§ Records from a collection
####
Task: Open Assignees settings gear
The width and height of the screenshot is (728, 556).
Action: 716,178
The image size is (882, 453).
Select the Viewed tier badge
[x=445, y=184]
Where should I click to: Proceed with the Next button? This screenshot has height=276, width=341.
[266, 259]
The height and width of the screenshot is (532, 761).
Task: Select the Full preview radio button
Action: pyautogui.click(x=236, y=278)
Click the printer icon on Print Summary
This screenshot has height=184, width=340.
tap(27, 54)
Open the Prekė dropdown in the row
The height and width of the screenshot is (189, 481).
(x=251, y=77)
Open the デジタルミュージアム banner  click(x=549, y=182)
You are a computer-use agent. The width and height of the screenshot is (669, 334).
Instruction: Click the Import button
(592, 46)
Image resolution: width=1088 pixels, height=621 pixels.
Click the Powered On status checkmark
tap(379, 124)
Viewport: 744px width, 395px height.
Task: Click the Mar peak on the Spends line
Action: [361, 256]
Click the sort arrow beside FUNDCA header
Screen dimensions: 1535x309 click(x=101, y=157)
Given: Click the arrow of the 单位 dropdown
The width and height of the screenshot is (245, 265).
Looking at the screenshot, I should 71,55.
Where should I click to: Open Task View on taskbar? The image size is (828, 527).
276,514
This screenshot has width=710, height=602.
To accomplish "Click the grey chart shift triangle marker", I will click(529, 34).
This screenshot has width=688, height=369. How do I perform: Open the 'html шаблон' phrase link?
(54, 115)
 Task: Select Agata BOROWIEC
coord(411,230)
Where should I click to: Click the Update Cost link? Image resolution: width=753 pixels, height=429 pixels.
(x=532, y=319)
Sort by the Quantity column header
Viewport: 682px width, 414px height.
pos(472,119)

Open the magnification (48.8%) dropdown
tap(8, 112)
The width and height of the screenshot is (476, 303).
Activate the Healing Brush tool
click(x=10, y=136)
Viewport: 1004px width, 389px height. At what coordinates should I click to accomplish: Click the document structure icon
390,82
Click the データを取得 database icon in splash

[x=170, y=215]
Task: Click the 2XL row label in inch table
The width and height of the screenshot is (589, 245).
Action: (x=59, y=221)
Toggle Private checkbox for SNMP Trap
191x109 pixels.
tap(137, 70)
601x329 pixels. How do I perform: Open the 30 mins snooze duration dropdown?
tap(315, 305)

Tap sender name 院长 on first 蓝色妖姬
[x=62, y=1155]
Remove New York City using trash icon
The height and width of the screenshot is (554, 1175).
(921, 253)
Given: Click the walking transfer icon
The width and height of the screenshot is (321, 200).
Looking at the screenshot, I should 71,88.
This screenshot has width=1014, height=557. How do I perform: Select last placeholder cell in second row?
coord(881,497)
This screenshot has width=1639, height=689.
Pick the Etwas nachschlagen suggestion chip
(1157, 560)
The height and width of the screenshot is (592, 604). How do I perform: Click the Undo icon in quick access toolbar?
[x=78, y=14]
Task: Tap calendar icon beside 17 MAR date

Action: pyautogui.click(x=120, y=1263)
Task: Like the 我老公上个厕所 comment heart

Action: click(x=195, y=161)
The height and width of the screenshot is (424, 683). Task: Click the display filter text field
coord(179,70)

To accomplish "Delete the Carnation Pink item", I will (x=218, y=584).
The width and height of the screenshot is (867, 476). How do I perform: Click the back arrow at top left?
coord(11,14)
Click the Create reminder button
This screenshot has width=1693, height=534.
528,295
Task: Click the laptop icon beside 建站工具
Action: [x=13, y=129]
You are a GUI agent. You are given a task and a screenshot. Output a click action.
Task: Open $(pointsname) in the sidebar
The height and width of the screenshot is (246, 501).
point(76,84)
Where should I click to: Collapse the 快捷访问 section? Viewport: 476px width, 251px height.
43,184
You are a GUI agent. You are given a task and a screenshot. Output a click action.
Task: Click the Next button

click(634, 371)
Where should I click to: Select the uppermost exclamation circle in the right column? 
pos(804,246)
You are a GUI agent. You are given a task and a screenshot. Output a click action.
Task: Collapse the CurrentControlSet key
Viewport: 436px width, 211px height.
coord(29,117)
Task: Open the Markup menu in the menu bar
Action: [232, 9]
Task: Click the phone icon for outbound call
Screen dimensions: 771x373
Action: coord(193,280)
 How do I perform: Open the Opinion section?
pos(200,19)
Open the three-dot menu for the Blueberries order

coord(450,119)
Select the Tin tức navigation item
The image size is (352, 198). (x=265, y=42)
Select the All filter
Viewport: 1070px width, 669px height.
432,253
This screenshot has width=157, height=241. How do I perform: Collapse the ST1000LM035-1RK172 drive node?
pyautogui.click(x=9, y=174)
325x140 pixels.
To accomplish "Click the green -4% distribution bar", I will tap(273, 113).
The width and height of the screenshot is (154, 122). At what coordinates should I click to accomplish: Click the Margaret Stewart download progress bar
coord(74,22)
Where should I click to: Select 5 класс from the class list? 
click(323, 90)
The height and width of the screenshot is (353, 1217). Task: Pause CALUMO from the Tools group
####
Down to the last line, return the data above exactly.

Task: Open Assignees settings gear
The width and height of the screenshot is (728, 556).
Action: 716,178
The image size is (882, 453).
Select the Viewed tier badge
[x=445, y=184]
Where should I click to: Proceed with the Next button? This screenshot has height=276, width=341.
[266, 259]
The height and width of the screenshot is (532, 761).
Task: Select the Full preview radio button
Action: pyautogui.click(x=236, y=278)
Click the printer icon on Print Summary
This screenshot has height=184, width=340.
tap(27, 54)
Open the Prekė dropdown in the row
The height and width of the screenshot is (189, 481).
(x=251, y=77)
Open the デジタルミュージアム banner  click(x=549, y=182)
You are a computer-use agent. The width and height of the screenshot is (669, 334).
Instruction: Click the Import button
(592, 46)
Image resolution: width=1088 pixels, height=621 pixels.
Click the Powered On status checkmark
tap(379, 124)
Viewport: 744px width, 395px height.
Task: Click the Mar peak on the Spends line
Action: [361, 256]
Click the sort arrow beside FUNDCA header
Screen dimensions: 1535x309 click(x=101, y=157)
Given: Click the arrow of the 单位 dropdown
The width and height of the screenshot is (245, 265).
Looking at the screenshot, I should 71,55.
Where should I click to: Open Task View on taskbar? The image size is (828, 527).
276,514
This screenshot has width=710, height=602.
To accomplish "Click the grey chart shift triangle marker", I will click(529, 34).
This screenshot has width=688, height=369. How do I perform: Open the 'html шаблон' phrase link?
(54, 115)
 Task: Select Agata BOROWIEC
coord(411,230)
Where should I click to: Click the Update Cost link? Image resolution: width=753 pixels, height=429 pixels.
(x=532, y=319)
Sort by the Quantity column header
Viewport: 682px width, 414px height.
pos(472,119)

Open the magnification (48.8%) dropdown
tap(8, 112)
The width and height of the screenshot is (476, 303).
Activate the Healing Brush tool
click(x=10, y=136)
Viewport: 1004px width, 389px height. At what coordinates should I click to accomplish: Click the document structure icon
390,82
Click the データを取得 database icon in splash

[x=170, y=215]
Task: Click the 2XL row label in inch table
The width and height of the screenshot is (589, 245).
Action: (x=59, y=221)
Toggle Private checkbox for SNMP Trap
191x109 pixels.
tap(137, 70)
601x329 pixels. How do I perform: Open the 30 mins snooze duration dropdown?
tap(315, 305)

Tap sender name 院长 on first 蓝色妖姬
[x=62, y=1155]
Remove New York City using trash icon
The height and width of the screenshot is (554, 1175).
(921, 253)
Given: Click the walking transfer icon
The width and height of the screenshot is (321, 200).
Looking at the screenshot, I should 71,88.
This screenshot has width=1014, height=557. How do I perform: Select last placeholder cell in second row?
coord(881,497)
This screenshot has width=1639, height=689.
Pick the Etwas nachschlagen suggestion chip
(1157, 560)
The height and width of the screenshot is (592, 604). How do I perform: Click the Undo icon in quick access toolbar?
[x=78, y=14]
Task: Tap calendar icon beside 17 MAR date

Action: pyautogui.click(x=120, y=1263)
Task: Like the 我老公上个厕所 comment heart

Action: click(x=195, y=161)
The height and width of the screenshot is (424, 683). Task: Click the display filter text field
coord(179,70)

To accomplish "Delete the Carnation Pink item", I will (x=218, y=584).
The width and height of the screenshot is (867, 476). How do I perform: Click the back arrow at top left?
coord(11,14)
Click the Create reminder button
This screenshot has width=1693, height=534.
528,295
Task: Click the laptop icon beside 建站工具
Action: [x=13, y=129]
You are a GUI agent. You are given a task and a screenshot. Output a click action.
Task: Open $(pointsname) in the sidebar
The height and width of the screenshot is (246, 501).
point(76,84)
Where should I click to: Collapse the 快捷访问 section? Viewport: 476px width, 251px height.
43,184
You are a GUI agent. You are given a task and a screenshot. Output a click action.
Task: Click the Next button

click(634, 371)
Where should I click to: Select the uppermost exclamation circle in the right column? 
pos(804,246)
You are a GUI agent. You are given a task and a screenshot. Output a click action.
Task: Collapse the CurrentControlSet key
Viewport: 436px width, 211px height.
coord(29,117)
Task: Open the Markup menu in the menu bar
Action: [232, 9]
Task: Click the phone icon for outbound call
Screen dimensions: 771x373
Action: coord(193,280)
 How do I perform: Open the Opinion section?
pos(200,19)
Open the three-dot menu for the Blueberries order

coord(450,119)
Select the Tin tức navigation item
The image size is (352, 198). (x=265, y=42)
Select the All filter
Viewport: 1070px width, 669px height.
432,253
This screenshot has width=157, height=241. How do I perform: Collapse the ST1000LM035-1RK172 drive node?
pyautogui.click(x=9, y=174)
325x140 pixels.
To accomplish "Click the green -4% distribution bar", I will tap(273, 113).
The width and height of the screenshot is (154, 122). At what coordinates should I click to accomplish: Click the Margaret Stewart download progress bar
coord(74,22)
Where should I click to: Select 5 класс from the class list? 
click(323, 90)
The height and width of the screenshot is (353, 1217). Task: Pause CALUMO from the Tools group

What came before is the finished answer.